Digging into the Privacy Sandbox - feross
https://web.dev/digging-into-the-privacy-sandbox/
======
gundmc
Without detailed prior knowledge in the domain, it seems to make sense. I'm a
proponent of privacy-aware advertising online and think the free services
supported by advertising are a net positive.

That being said, I don't see how you can orchestrate such a shift among all of
the browser vendors. It's asking a lot of those dev teams to accommodate use
cases that they don't directly benefit from. I don't want this to be an
instance of Google throwing their weight around and forcing a major change
without some sort of consensus.

------
akersten
Why are we building this shit into the browser? Did we forget what user-agent
means? I really don't want my browser to be running a consensus algorithm for
doubleclick, or whatever the hell the turtledove proposal is.
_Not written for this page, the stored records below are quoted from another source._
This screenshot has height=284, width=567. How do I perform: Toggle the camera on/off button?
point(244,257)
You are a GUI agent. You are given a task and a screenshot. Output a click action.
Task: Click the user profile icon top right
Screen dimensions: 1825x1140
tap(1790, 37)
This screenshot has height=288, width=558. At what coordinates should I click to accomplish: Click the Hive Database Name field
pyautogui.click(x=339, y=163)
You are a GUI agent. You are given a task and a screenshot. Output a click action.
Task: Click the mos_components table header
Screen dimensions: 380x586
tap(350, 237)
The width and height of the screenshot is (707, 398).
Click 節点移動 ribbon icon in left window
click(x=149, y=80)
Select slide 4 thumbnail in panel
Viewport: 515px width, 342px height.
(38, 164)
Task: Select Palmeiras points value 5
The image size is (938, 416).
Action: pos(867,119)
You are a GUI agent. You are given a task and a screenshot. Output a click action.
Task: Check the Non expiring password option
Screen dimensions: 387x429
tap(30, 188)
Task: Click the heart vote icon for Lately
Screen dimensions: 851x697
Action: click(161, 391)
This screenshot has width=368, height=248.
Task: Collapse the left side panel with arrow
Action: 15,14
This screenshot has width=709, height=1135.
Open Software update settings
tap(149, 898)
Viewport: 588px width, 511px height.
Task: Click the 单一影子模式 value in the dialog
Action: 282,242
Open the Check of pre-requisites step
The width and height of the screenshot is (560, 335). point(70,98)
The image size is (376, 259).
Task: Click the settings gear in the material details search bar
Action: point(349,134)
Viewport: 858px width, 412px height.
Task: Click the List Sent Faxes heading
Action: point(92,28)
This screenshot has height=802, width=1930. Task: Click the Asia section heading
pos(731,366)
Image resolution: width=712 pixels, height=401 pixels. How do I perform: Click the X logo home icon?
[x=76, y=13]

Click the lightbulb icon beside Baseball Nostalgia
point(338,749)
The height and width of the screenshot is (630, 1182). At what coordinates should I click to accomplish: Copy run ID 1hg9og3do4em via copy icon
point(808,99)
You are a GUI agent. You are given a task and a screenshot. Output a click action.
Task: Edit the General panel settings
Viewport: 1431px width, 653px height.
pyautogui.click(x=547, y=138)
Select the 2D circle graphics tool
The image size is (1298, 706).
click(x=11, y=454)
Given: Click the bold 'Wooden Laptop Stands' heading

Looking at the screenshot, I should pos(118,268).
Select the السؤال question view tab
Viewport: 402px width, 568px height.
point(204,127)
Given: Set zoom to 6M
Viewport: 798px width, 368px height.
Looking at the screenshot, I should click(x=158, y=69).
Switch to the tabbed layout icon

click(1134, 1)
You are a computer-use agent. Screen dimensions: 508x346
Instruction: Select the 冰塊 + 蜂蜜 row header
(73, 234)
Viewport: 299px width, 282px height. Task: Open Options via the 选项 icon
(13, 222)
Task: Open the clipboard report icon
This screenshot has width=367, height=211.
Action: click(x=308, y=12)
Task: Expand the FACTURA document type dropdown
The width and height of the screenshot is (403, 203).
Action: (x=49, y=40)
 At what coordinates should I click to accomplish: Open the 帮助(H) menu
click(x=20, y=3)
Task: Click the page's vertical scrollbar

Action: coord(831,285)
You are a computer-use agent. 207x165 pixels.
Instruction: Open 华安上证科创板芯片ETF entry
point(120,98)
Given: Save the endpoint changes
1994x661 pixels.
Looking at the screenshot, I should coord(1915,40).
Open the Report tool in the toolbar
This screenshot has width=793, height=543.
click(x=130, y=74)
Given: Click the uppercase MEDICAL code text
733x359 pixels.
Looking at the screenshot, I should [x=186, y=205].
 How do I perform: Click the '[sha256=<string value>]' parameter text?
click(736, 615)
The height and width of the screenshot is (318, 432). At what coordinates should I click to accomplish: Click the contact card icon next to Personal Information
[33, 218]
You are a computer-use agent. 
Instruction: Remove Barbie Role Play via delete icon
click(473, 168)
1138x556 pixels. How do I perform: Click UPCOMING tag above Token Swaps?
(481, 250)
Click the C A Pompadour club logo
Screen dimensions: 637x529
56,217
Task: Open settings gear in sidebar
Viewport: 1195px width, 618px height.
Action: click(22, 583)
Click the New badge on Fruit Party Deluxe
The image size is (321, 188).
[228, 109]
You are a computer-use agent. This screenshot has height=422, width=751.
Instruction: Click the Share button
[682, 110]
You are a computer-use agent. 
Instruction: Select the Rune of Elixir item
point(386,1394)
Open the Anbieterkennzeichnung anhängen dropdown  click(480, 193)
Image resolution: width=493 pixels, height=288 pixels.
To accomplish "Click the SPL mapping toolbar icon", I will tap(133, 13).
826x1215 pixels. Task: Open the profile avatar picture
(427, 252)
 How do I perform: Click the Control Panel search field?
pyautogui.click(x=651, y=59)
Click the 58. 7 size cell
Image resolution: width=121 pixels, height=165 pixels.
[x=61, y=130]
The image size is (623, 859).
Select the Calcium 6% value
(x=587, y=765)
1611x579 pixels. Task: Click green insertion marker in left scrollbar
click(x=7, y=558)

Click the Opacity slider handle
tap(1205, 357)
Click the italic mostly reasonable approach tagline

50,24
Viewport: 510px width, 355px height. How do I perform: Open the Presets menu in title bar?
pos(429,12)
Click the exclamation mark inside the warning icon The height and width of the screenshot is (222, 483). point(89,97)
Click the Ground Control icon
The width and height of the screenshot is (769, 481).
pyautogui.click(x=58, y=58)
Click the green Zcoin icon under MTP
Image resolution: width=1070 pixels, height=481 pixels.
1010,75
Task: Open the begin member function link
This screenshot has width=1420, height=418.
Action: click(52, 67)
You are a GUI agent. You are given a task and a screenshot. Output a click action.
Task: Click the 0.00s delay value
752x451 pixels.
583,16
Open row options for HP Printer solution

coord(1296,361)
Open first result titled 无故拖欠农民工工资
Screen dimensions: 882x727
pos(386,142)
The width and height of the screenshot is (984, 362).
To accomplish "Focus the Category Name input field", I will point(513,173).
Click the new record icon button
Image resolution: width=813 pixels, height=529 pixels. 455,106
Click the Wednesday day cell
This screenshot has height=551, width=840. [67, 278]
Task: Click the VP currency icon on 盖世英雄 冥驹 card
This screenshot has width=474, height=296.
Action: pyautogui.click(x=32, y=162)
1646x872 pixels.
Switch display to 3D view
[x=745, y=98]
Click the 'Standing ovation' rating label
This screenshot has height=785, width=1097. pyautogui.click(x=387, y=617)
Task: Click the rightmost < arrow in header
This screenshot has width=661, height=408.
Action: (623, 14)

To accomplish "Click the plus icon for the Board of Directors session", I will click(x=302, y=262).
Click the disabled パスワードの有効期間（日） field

This article makes it sound like advertisers having a hard time targeting
their ads is somehow bad for a user! I see that as a very good thing.

How about, we remove 3rd party cookies, and then _don 't do anything else_?

Even the name of this is gaslighting. Privacy sandbox? More like "A bunch of
APIs for advertisers to use, to profile your behavior with native support from
your browser, while telling you your privacy is improved because we don't do
it with scary cookies anymore." Not quite as catchy I guess.